Half chances were all we had in the first half. Anthony Stokes was surprised by a Mikael Lustig cross at the far post, a Virgil van Dijk shot was beaten out by Dean Brill, while Brown and Stokes drilled identical low efforts wide. At the other end, Van Dijk had to head a Gary Warren cross clear from under his crossbar while Shinnie went close following a sweeping move with the final kick of the period.
Guidetti has electrified Celtic, though, and within four minutes of the restart he was at it again. Brown brushed Danny Williams aside - Marley Watkins was booked in the immediate aftermath for protesting that a foul should have been awarded - but the ball was funnelled forward via Anthony Stokes into the path of Guidetti, who wrongfooted David Raven and Brill with a clever reverse finish. For those keeping count, it was his ninth goal in his last seven games.
There was more controversy to come. Guidetti appeared to be caught in the box by Ross Draper, but instead of a penalty award, referee Craig Thomson gave the free kick in favour of Inverness, presumably suggesting the Swede had initiated the contact. Cue a ferocious row between the two sets of players, with Draper's name ending in the book just to confuse matters still further.

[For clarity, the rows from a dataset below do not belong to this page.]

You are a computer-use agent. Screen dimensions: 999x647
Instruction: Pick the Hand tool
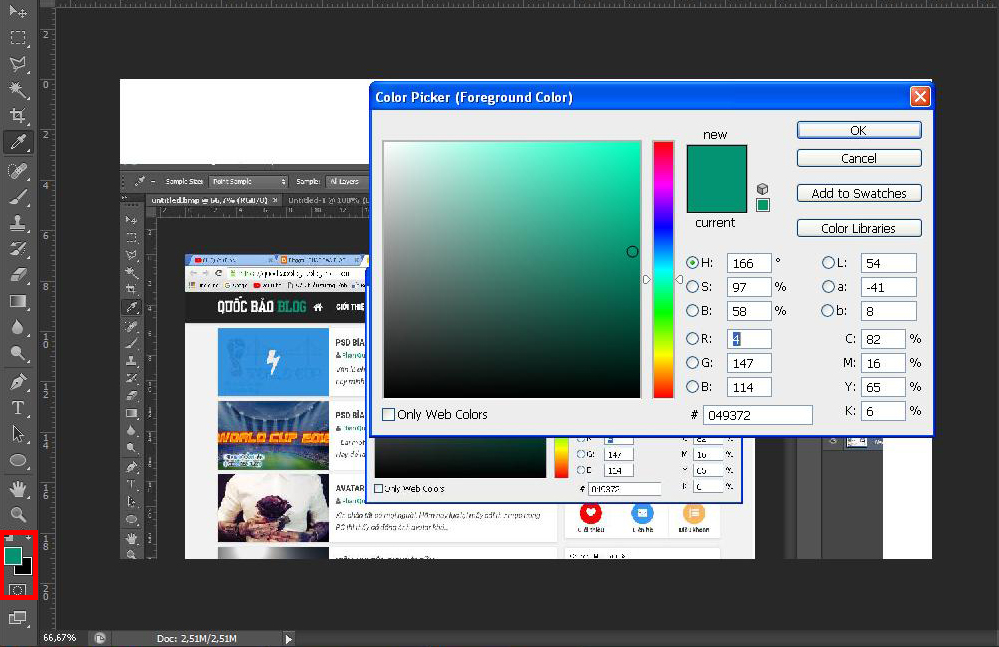tap(18, 488)
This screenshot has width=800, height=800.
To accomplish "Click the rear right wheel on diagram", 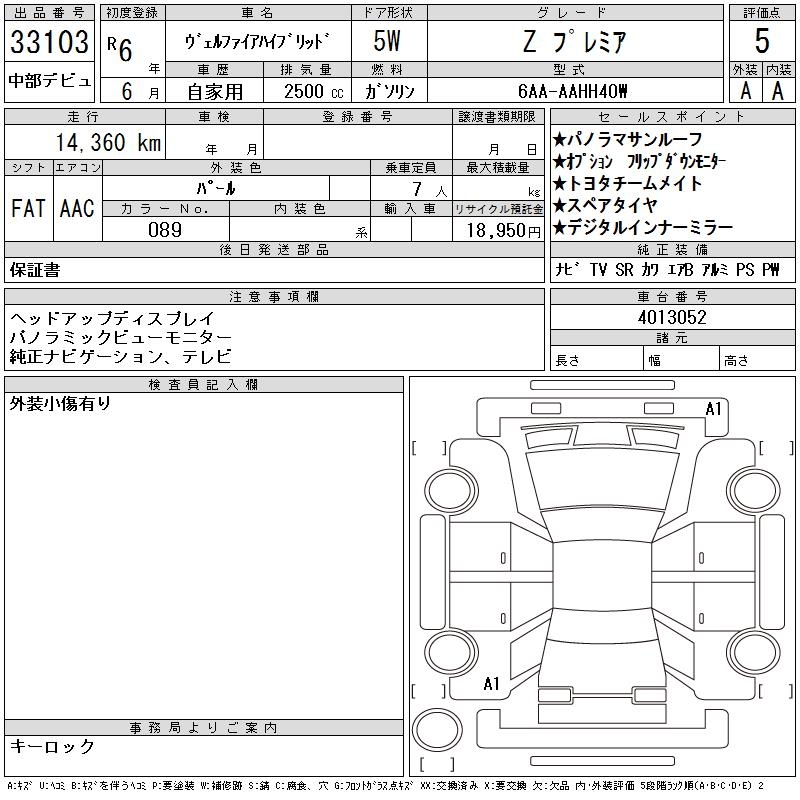I will tap(754, 652).
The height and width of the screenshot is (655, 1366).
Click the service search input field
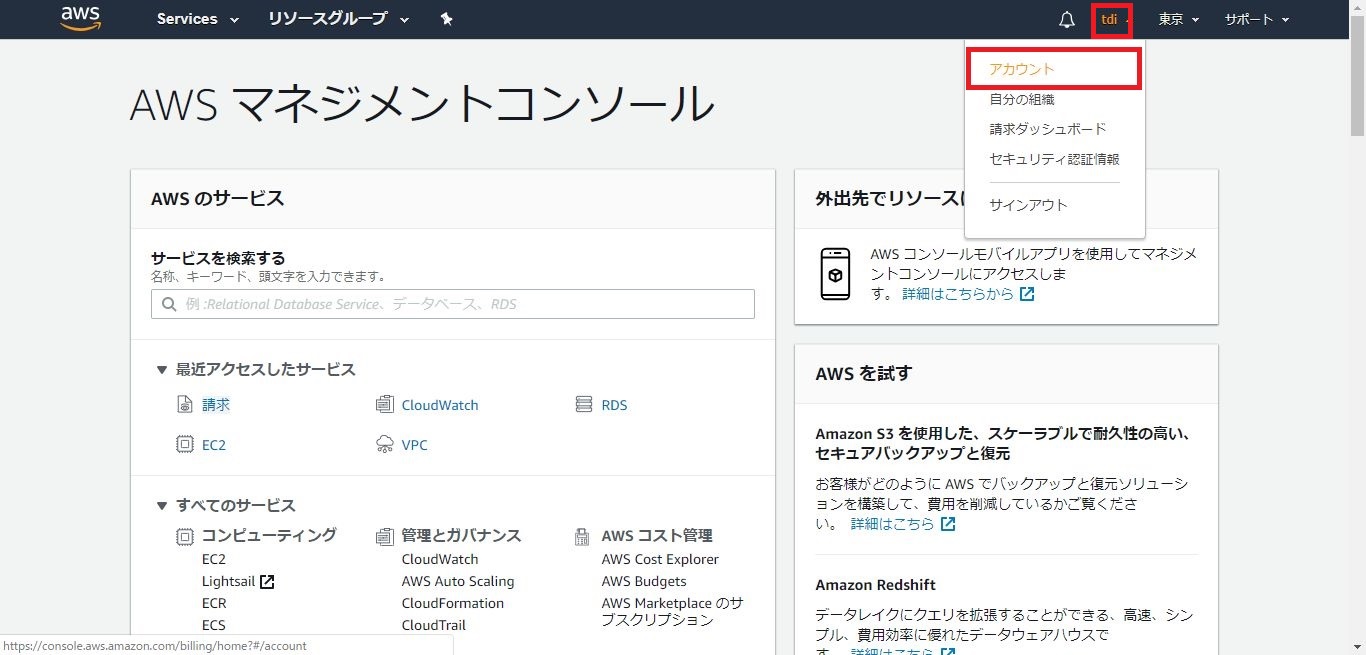tap(452, 304)
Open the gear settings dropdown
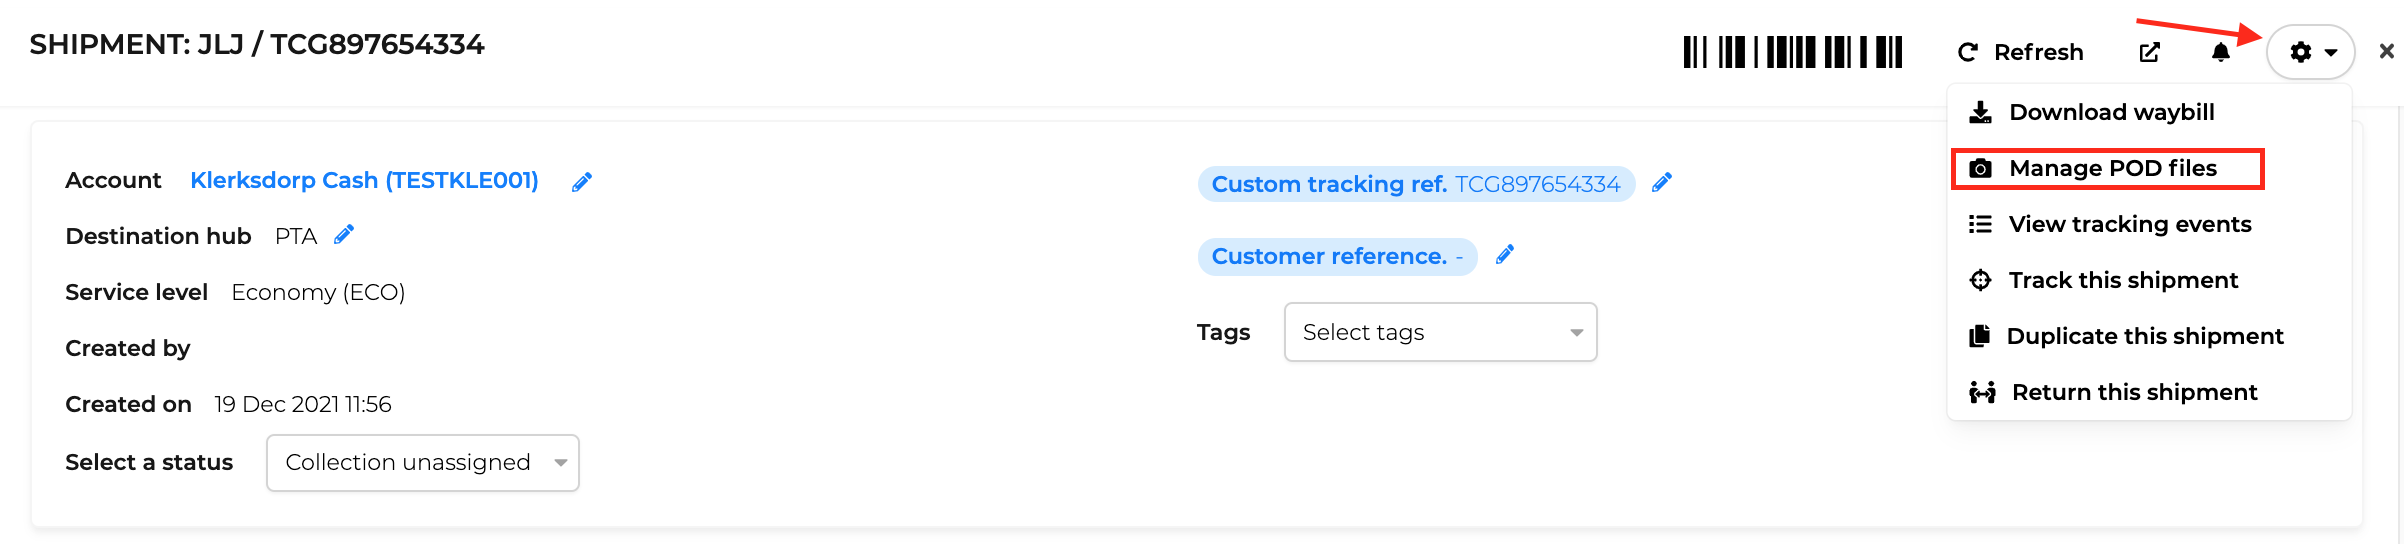 2311,52
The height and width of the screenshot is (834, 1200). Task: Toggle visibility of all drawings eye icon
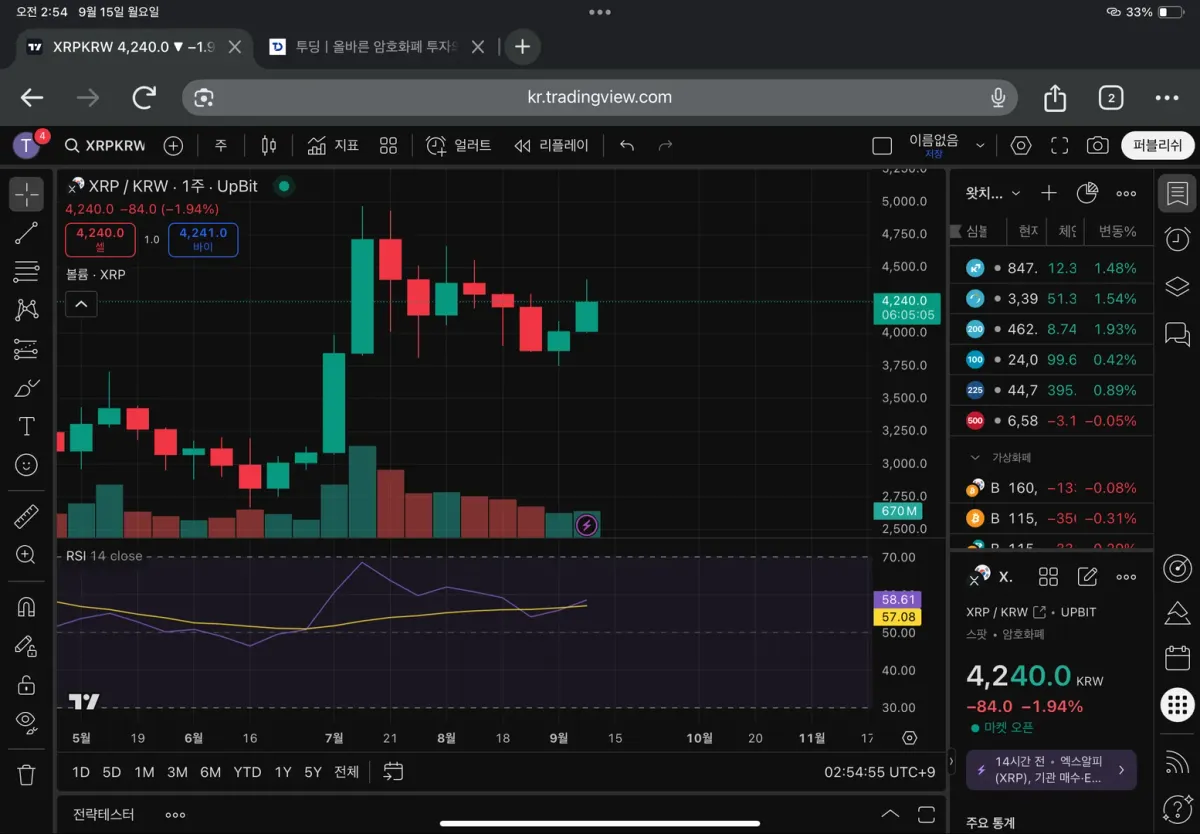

Hughes went for Plan B, introducing Ryan Christie, Aaron Doran and Billy McKay in an attempt to find a spark, and they almost got their equaliser. One Tremarco header flew over before McKay's half-hit low finish was claimed by Zaluska. Tremarco really should have scored from Raven's far post cross, but a combination of his poor effort and the Pole's heroics kept it out.
"I thought we were hard done by at the goal because I thought it was a foul on Danny Williams," said Hughes afterwards.
"But that's irrelevant as Celtic went right down the middle and scored. But we had Celtic on the back foot and we could have taken something from the game."